Saturday, August 18, 2012

"I Love You, You're Perfect, Now Change?"

   This is a topic that has been weighing on my mind for some time now so I thought that I would finally put it out there in the universe. It's one that might be slightly controversial but it is something that I have come to believe very strongly.
   Last month, I was privileged and honored to attend the General Assembly of the Presbyterian Church (USA). For those of you who don't know, this is the denomination's bi-ennial Assembly in which thousands of Presbyterians gather to debate and vote on lots of different issues affecting the church, some of them quite controversial. One of the biggest controversies at this year's Assembly (and the one that led to some of the longest debates) was on the issue of gay marriage. Specifically, whether or not the denomination should approve pastors to marry same-sex couples or change the definition of marriage so that same-sex couples can legally get married within the denomination. Ultimately, the denomination voted to maintain the status quo, meaning that same-sex couples who desire to get married even in states where it's legal will be barred from being married in the Presbyterian Church and pastors who officiate such ceremonies will be subject to legal action, even in states where it is legal. While the votes on these issues were close, indicating that there is hope for change at the next Assembly, what really stuck out to me was the debate on the issue. There was some really hurtful stuff that was said during the debate and I felt quite sad for my denomination that these people were a part of it.

## Given records
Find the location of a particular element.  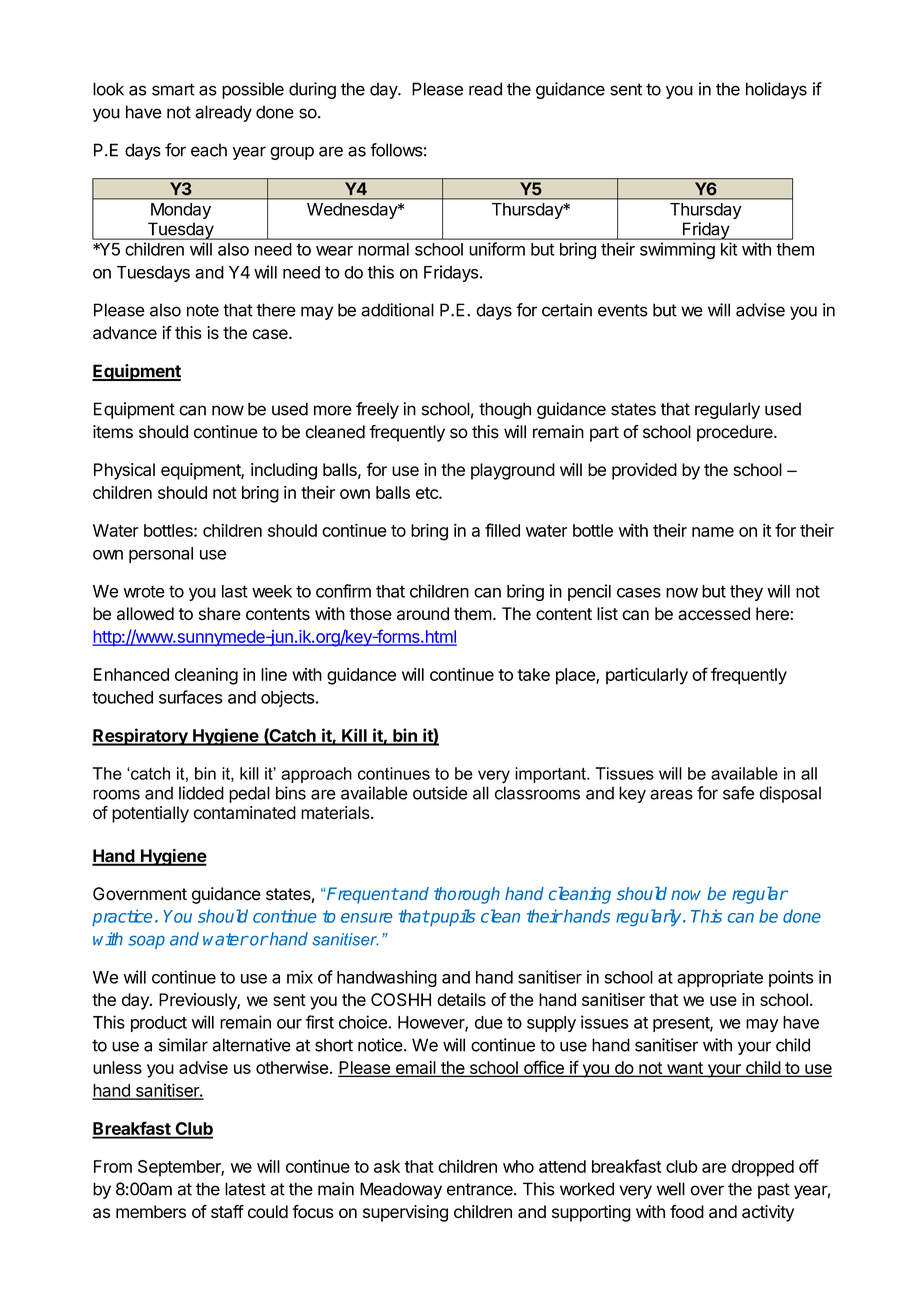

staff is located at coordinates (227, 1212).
* * *
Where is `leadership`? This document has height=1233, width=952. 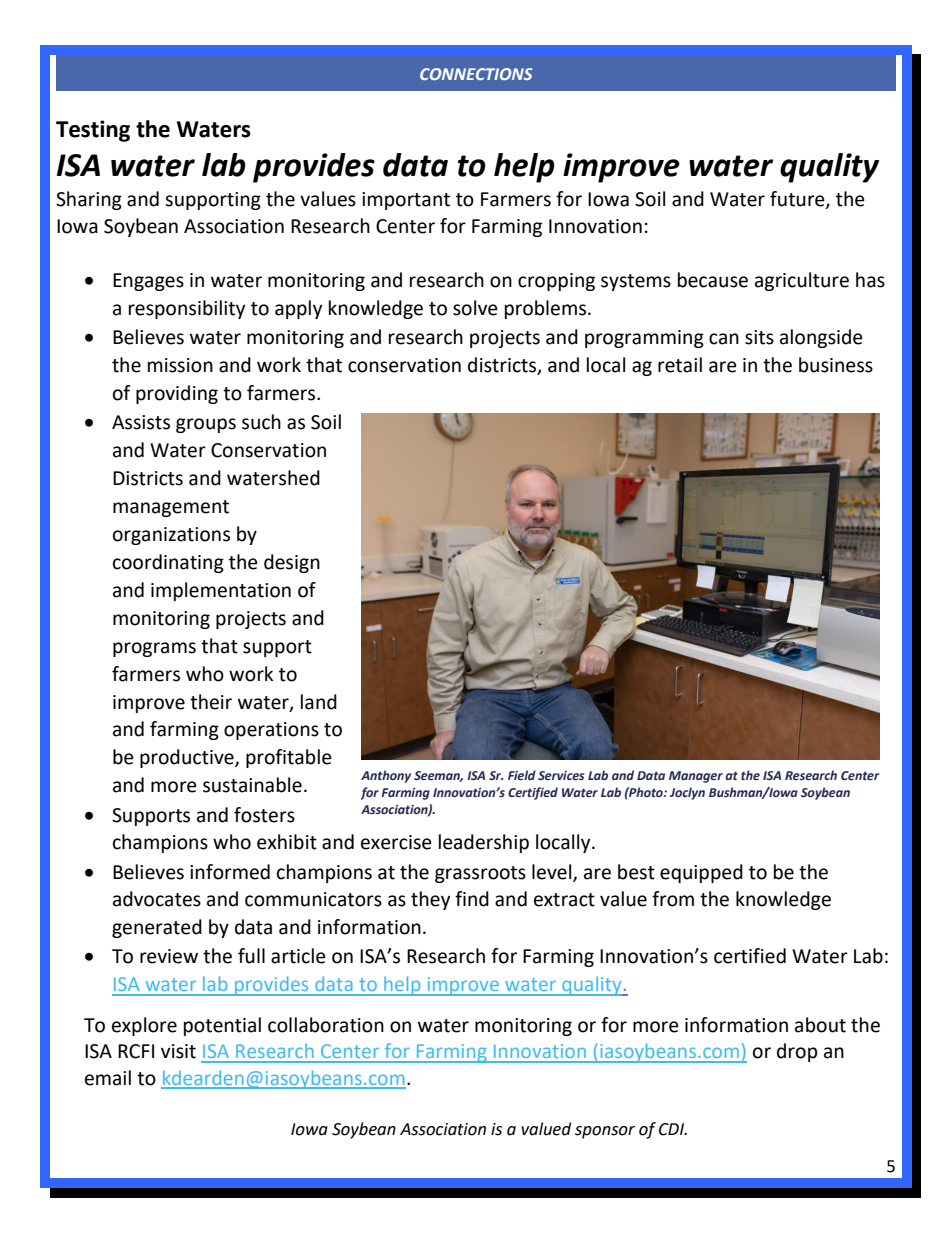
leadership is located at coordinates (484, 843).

## Your instructions
Swap "topic" for "subject" and write out the blog post from "Saturday, August 18, 2012" to "believe very strongly.". Use only the blog post to answer.

## Result below
Saturday, August 18, 2012

"I Love You, You're Perfect, Now Change?"

   This is a subject that has been weighing on my mind for some time now so I thought that I would finally put it out there in the universe. It's one that might be slightly controversial but it is something that I have come to believe very strongly.